Imitation learning is supervised learning where data comes as expert demonstration. The expert can be a human or any other agent. Input data is referred to as "state" and output data as "action." In discrete action spaces, it resembles classification; in continuous action spaces, it is regression.
Policy 
Behavioral Cloning (BC) is offline imitation learning that use only the collected demonstrations and doesn't use simulator during learning.
- This tutorial is educational purpose, so code isn't optimized for production but easy to understand.
- Each policy training is done in a single jupyter notebook.

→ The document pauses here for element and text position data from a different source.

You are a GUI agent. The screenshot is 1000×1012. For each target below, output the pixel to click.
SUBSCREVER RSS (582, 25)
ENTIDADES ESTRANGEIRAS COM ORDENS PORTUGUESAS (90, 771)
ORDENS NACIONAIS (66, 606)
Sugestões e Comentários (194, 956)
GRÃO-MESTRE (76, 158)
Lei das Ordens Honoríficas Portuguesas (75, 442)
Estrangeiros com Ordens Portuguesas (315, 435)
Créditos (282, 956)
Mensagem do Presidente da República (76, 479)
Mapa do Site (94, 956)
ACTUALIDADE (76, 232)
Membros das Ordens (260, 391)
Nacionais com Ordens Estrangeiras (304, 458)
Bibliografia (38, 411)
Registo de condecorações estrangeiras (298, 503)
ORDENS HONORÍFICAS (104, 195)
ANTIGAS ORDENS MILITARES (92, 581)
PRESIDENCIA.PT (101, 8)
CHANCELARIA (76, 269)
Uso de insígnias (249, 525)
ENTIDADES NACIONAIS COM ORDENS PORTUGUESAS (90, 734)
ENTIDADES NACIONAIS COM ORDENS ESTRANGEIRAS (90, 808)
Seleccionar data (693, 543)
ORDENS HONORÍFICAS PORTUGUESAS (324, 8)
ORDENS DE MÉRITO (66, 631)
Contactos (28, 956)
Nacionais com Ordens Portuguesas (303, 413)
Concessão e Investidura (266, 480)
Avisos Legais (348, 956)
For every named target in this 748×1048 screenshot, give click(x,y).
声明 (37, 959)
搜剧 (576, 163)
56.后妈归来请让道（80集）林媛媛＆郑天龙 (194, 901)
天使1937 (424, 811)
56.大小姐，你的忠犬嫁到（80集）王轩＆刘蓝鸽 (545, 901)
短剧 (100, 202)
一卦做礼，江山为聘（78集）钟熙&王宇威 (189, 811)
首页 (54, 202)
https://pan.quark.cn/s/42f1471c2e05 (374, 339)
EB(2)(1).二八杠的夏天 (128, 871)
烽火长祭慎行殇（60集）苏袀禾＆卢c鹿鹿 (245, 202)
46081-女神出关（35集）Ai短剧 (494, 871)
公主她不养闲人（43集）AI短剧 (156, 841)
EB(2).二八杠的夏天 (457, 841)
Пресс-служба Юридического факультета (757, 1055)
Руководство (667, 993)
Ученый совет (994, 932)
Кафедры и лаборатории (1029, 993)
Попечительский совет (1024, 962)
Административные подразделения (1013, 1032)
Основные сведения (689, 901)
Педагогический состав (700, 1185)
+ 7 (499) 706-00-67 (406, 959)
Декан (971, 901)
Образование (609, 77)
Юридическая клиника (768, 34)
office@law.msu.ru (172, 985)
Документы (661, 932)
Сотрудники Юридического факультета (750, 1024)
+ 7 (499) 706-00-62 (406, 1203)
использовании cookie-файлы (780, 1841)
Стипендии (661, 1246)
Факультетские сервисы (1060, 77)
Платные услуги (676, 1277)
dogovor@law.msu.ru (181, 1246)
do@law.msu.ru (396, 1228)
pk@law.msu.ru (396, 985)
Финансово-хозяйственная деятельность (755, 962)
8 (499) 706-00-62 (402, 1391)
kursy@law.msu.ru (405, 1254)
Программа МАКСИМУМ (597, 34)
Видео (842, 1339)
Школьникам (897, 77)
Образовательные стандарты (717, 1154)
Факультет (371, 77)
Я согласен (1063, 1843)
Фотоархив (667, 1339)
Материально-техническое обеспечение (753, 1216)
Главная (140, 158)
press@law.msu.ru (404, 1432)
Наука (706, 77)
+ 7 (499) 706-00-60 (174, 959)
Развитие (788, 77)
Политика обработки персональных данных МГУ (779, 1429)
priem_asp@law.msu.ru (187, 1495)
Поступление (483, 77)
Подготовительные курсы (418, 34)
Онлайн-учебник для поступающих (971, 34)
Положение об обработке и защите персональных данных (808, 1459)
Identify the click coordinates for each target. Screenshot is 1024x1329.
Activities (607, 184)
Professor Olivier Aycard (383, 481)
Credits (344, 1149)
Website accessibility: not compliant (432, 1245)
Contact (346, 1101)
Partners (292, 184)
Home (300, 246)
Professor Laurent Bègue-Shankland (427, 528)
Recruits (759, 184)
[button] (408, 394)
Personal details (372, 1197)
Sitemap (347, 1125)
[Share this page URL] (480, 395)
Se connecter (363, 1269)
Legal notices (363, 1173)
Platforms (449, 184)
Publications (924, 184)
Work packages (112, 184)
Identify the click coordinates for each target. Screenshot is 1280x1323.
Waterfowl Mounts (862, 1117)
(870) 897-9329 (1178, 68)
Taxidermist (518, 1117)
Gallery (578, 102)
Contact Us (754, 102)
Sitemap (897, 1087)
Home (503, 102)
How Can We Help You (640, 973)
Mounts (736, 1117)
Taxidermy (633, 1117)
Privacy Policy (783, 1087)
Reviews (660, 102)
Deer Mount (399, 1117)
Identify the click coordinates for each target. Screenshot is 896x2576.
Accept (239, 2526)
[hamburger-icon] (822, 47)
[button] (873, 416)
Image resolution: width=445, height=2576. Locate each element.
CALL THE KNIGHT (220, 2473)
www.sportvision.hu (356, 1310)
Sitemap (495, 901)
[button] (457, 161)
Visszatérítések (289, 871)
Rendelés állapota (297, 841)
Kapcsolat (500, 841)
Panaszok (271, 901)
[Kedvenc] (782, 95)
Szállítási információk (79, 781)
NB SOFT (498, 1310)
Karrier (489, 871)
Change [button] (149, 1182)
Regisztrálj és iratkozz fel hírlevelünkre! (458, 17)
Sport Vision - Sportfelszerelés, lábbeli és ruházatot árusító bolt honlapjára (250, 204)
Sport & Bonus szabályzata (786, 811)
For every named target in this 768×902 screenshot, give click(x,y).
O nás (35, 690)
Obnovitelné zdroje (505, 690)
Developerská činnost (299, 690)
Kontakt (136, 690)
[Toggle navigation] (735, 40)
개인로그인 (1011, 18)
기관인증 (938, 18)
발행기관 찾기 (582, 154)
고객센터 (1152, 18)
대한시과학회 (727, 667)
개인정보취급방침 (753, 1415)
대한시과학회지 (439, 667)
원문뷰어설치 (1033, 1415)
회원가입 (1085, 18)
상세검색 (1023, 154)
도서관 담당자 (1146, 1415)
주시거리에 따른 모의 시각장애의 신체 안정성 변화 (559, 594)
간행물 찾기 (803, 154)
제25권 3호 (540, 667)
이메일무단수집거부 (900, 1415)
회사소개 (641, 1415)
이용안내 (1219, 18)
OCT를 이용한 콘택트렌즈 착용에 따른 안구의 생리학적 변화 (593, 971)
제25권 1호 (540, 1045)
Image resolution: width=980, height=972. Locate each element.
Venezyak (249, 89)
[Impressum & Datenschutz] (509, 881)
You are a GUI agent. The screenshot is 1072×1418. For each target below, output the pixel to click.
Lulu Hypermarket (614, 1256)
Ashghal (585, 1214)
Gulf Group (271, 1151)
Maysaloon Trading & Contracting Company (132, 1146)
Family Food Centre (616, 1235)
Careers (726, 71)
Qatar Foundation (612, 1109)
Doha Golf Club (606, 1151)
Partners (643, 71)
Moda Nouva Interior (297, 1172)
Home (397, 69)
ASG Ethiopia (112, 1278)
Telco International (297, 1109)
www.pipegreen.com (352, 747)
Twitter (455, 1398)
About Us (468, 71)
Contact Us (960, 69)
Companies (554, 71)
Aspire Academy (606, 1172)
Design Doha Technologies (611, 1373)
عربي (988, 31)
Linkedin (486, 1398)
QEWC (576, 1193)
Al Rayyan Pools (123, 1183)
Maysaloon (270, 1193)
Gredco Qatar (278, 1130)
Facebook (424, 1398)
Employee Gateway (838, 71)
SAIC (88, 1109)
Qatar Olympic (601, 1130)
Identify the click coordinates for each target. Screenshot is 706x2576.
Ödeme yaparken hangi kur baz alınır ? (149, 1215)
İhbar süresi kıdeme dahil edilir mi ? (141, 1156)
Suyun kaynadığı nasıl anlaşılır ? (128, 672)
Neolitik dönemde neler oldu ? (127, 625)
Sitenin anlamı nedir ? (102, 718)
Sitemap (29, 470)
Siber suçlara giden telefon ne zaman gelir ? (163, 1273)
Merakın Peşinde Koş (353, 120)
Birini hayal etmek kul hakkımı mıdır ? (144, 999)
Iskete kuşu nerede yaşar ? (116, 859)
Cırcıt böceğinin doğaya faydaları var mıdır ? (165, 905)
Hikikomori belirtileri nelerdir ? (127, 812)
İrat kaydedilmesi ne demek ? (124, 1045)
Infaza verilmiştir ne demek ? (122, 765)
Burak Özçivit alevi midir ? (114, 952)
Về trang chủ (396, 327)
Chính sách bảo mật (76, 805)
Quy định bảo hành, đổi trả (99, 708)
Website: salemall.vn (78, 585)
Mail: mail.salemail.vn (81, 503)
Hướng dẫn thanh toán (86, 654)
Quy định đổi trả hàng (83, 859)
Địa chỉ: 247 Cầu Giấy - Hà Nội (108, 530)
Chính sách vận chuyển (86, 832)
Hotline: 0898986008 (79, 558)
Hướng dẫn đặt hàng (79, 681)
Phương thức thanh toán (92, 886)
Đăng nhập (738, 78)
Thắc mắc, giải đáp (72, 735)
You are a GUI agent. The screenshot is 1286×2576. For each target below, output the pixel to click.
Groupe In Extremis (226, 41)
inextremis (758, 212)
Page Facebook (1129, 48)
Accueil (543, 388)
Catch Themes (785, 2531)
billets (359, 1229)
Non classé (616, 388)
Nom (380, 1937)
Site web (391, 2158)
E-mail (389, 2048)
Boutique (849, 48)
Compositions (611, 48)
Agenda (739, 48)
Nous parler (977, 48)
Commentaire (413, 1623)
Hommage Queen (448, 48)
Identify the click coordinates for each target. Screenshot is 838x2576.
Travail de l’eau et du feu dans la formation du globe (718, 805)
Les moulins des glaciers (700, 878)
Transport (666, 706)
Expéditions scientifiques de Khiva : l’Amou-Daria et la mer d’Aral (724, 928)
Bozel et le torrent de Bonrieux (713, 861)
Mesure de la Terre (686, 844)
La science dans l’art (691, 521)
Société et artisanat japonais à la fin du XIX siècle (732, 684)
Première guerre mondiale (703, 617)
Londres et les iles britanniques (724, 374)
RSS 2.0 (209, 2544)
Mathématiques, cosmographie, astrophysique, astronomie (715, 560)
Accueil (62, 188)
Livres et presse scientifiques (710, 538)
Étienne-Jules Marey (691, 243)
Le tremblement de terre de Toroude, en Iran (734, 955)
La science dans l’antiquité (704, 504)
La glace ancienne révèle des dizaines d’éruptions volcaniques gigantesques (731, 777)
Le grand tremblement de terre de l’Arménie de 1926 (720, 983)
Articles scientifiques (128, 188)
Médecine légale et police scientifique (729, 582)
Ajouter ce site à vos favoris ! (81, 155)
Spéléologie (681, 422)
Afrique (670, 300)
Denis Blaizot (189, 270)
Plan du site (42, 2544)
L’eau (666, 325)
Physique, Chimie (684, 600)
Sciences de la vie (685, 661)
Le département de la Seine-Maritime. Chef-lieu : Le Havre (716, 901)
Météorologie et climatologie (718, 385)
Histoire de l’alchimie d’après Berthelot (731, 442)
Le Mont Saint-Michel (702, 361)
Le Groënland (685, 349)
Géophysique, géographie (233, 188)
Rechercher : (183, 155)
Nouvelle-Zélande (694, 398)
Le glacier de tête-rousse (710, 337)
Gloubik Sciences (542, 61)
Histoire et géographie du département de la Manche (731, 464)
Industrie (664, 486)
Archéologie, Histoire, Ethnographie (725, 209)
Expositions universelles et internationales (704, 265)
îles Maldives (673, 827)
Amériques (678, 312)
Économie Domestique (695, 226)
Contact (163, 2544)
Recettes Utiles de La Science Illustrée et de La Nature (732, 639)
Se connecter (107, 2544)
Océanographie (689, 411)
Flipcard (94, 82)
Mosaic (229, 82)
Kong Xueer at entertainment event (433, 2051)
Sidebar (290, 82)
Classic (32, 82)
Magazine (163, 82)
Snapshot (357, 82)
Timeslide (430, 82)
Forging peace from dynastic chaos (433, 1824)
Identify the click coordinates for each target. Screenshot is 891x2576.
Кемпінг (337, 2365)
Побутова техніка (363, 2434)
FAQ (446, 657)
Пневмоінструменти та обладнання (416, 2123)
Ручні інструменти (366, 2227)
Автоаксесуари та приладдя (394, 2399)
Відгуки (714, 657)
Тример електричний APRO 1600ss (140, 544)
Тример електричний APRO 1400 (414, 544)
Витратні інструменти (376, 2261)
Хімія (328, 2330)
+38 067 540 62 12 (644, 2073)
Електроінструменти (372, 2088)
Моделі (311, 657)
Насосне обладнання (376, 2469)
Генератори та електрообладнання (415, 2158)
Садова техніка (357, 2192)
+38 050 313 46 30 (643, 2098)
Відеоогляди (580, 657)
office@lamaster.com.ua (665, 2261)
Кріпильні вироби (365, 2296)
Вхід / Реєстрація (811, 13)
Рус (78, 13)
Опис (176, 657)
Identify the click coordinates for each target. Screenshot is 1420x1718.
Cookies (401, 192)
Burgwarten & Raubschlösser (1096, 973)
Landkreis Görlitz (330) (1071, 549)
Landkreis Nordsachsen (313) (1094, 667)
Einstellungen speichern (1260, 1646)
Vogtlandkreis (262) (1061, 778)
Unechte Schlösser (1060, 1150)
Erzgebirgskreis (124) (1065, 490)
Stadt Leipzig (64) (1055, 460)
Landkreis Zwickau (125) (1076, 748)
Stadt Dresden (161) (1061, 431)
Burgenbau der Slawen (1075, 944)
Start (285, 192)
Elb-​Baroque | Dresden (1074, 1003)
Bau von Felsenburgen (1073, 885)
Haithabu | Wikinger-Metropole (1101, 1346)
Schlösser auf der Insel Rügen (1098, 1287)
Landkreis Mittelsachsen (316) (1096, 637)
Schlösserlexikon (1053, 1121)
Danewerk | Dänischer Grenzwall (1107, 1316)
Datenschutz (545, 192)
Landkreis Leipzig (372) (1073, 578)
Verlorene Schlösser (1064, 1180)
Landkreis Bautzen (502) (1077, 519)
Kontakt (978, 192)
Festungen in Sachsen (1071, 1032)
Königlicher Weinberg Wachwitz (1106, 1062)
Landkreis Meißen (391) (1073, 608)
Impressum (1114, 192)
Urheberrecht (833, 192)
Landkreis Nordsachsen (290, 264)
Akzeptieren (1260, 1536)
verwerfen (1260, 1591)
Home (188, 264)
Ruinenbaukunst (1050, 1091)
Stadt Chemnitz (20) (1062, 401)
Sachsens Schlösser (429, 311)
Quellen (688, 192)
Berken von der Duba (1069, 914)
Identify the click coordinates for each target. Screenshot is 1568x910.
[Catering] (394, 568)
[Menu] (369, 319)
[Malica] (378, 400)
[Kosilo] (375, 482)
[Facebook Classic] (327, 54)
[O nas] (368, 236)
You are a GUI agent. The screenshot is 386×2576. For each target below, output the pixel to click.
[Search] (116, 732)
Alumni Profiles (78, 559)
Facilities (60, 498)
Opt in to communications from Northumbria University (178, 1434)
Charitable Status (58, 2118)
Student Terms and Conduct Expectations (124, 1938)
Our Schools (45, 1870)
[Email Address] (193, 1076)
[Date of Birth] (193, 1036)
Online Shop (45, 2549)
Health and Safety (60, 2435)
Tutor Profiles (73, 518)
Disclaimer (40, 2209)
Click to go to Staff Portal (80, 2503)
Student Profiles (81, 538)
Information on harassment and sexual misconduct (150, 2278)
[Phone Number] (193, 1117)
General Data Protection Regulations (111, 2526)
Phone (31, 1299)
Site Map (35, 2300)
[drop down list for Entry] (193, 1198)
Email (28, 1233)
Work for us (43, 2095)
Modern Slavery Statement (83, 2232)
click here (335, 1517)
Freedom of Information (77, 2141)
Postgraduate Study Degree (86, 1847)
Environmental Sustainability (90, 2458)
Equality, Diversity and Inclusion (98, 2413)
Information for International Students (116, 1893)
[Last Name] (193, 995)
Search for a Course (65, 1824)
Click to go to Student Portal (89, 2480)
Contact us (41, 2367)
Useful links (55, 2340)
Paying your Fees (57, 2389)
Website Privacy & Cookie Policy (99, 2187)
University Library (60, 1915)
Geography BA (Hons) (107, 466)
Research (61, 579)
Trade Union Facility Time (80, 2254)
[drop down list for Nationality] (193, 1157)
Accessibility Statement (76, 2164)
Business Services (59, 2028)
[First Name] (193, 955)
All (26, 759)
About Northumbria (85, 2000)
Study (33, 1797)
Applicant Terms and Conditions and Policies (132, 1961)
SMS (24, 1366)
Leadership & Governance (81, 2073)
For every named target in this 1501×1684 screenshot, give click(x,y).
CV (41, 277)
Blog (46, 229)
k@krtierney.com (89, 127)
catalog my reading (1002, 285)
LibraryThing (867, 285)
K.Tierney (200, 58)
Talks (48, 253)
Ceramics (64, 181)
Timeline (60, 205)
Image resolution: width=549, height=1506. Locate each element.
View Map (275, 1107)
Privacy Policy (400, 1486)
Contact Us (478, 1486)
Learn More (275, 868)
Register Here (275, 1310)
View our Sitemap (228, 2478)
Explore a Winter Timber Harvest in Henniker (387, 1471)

- Each directory contains a readme file.
| Video | Task | State Space | Action Space | Expert | Colab | 
|---|---|---|---|---|---|
|  | MountainCar-v0 | Continuous(2) | Discrete(3) | Human | Open In Colab | 
|  | Pendulum-v1 | Continuous(3) | Continuous(1) | RL | Open In Colab | 
|  | CarRacing-v2 | Image(96x96x3) | Continuous(3) | Human | Open In Colab | 
|  | Ant-v3 | Continuous(111) | Continuous(8) | RL | todo | 
|  | Lift | Continuous(multi-modal) | Continuous(7) | Human | Open In Colab | 
- use the "Open In Colab" links above to run the code in colab.
- please see the readme file in each directory for installation and data collection instructions.
- We use hdf5 file for robomimic (see the 'readme.md' in robomimic directory to understand the data format) and real robot.
- For rest of the environment we store as *.pkl file.
- Please see the respective folders (e.g. robomimic_tasks) for data collection instructions.